Forty-two studies (n=611,801) were included in the review (30 case-control studies, seven cohort studies, one RCT and four cancer registry studies). There were a total of 12,238 cases of ovarian cancer.
Ever-use risk of hormone therapies: There was a significantly increased risk of ovarian cancer in women who had ever used oestrogen/progestin therapy (31 data sets; OR/RR 1.11, 95% CI: 1.02 to 1.21; no statistical heterogeneity between studies, I2=15%), or oestrogen therapy (48 data sets; OR/RR 1.28, 95% CI: 1.18 to 1.40; moderate statistical heterogeneity between studies, I2=48%), but not in women with unspecified menopausal hormone therapy (72 data sets; OR/RR 1.02, 95% CI: 0.98 to 1.07; statistical heterogeneity between studies, I2=63).
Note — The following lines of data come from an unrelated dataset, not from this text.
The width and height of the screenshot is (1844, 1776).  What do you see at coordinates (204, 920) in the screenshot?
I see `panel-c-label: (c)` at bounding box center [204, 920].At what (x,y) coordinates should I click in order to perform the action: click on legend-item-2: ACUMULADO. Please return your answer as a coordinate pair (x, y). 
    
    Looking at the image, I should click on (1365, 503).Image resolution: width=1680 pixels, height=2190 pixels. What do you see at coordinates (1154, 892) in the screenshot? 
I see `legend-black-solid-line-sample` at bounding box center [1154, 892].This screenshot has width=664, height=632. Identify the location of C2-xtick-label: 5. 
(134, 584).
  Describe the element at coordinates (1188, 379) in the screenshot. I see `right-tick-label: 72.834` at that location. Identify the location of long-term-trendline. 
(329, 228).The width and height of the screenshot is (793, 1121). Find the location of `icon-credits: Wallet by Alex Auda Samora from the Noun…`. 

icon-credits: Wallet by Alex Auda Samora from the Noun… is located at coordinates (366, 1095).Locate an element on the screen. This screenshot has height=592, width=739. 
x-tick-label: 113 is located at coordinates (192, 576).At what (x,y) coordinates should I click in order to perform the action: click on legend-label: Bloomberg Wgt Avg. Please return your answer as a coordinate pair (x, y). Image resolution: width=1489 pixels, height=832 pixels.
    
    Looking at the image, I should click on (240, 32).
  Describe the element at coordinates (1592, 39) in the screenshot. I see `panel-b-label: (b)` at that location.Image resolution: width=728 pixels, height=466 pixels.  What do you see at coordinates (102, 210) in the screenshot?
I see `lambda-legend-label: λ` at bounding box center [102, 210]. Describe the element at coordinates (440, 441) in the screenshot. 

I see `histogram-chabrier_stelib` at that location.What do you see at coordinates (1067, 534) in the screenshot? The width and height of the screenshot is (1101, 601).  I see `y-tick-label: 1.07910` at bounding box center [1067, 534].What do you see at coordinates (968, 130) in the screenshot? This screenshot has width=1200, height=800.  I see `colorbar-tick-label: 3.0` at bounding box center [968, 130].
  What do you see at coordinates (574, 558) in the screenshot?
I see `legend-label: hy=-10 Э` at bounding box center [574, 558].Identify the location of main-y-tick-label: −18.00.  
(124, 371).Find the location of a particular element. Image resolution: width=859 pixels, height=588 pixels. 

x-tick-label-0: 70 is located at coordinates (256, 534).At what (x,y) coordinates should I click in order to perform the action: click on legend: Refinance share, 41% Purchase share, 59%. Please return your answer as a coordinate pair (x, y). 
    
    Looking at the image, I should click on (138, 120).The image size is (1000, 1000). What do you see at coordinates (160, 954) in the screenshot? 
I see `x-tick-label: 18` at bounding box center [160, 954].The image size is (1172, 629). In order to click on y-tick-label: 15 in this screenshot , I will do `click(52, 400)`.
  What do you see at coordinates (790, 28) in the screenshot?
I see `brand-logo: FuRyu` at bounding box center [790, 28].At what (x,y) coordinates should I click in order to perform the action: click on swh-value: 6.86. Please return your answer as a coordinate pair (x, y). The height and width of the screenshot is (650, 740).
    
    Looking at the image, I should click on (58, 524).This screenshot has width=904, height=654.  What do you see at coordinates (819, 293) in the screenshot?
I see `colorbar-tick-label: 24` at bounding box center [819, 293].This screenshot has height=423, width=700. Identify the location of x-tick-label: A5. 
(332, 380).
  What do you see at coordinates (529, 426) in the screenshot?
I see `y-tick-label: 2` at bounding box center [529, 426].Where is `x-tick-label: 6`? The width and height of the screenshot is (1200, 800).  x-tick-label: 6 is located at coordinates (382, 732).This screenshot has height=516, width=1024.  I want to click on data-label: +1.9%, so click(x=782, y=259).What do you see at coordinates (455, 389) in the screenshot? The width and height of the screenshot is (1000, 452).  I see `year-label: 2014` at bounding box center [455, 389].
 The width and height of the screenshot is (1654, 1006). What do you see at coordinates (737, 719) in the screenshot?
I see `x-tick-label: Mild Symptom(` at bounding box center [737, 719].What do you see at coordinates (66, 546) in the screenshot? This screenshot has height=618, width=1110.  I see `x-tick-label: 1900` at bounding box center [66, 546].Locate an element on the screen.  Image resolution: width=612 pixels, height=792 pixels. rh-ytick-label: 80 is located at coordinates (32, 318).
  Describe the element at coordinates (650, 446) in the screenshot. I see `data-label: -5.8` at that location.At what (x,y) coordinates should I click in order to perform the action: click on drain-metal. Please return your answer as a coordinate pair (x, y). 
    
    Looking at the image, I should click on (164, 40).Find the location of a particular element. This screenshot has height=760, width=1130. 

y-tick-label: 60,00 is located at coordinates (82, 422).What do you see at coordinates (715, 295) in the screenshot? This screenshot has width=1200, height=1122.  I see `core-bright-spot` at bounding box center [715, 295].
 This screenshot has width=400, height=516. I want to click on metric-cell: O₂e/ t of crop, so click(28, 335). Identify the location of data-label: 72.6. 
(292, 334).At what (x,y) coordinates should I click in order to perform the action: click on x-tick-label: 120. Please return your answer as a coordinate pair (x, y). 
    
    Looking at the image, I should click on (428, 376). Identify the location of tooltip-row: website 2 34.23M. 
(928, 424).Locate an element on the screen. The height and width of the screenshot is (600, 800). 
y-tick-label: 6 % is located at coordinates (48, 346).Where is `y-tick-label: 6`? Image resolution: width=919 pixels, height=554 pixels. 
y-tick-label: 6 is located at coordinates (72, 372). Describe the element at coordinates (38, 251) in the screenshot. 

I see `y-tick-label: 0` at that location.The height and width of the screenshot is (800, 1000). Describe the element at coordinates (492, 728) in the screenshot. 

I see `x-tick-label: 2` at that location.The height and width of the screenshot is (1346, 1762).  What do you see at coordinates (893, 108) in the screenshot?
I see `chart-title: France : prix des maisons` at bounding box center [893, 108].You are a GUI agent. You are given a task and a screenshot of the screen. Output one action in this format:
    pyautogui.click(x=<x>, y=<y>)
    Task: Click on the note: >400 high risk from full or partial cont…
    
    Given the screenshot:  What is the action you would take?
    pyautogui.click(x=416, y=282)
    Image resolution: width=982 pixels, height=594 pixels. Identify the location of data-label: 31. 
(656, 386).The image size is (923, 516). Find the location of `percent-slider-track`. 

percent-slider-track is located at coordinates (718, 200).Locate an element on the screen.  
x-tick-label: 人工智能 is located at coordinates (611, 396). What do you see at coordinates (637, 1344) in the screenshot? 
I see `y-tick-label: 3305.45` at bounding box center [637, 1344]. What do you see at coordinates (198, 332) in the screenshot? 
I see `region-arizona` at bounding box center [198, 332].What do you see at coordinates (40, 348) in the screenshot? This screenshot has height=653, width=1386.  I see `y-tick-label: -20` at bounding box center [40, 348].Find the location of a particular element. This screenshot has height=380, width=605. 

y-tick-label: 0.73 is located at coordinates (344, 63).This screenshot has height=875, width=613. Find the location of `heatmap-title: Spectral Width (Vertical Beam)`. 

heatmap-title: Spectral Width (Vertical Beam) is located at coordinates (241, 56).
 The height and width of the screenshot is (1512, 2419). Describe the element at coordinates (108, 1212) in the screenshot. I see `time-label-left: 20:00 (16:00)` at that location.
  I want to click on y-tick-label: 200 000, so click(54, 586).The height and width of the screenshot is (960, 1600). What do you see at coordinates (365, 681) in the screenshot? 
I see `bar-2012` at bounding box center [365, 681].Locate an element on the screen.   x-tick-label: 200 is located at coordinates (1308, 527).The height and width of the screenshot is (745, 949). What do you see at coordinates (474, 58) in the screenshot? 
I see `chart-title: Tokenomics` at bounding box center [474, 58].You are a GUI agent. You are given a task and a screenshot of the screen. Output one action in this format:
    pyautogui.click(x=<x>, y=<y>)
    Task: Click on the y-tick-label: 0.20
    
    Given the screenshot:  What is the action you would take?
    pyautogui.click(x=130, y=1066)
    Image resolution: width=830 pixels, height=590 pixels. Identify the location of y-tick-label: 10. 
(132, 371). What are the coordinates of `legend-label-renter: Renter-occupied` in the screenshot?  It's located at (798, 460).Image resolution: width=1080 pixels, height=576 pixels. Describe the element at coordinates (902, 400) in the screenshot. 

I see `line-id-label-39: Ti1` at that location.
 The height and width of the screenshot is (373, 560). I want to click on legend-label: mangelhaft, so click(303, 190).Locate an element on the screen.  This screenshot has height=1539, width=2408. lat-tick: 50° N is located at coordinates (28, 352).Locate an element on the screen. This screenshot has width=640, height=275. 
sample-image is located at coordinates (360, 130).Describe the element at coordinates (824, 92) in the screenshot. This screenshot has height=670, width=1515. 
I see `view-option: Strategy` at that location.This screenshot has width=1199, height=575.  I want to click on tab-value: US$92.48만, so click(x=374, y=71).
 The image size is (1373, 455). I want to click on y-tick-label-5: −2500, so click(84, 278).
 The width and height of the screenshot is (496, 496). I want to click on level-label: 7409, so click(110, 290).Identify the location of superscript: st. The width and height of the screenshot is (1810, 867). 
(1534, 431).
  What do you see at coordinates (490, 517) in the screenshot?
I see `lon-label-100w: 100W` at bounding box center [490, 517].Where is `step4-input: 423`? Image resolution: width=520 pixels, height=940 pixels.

Annual risk of hormone therapies: There were significant annual risk increases of ovarian cancer in women who used oestrogen/progestin therapy (22 data sets; OR/RR 1.04, 95% CI: 1.02 to 1.06; no statistical heterogeneity between studies, I2=0%), oestrogen therapy (18 data sets; OR/RR 1.07, 95% CI: 1.06 to 1.08; some statistical heterogeneity between studies, I2=21%), or unspecified menopausal hormone therapy (60 data sets; OR/RR 1.04, 95% CI: 1.03 to 1.04; moderate statistical heterogeneity between studies, I2=43%).
Subgroup analyses: There were no differential impacts of any therapy on histological subtypes. Risks were increased in studies conducted in Europe relative to studies conducted in North America for oestrogen therapy and oestrogen/progestin therapy.
The funnel plots demonstrated publication bias for studies of oestrogen/progestin therapy only.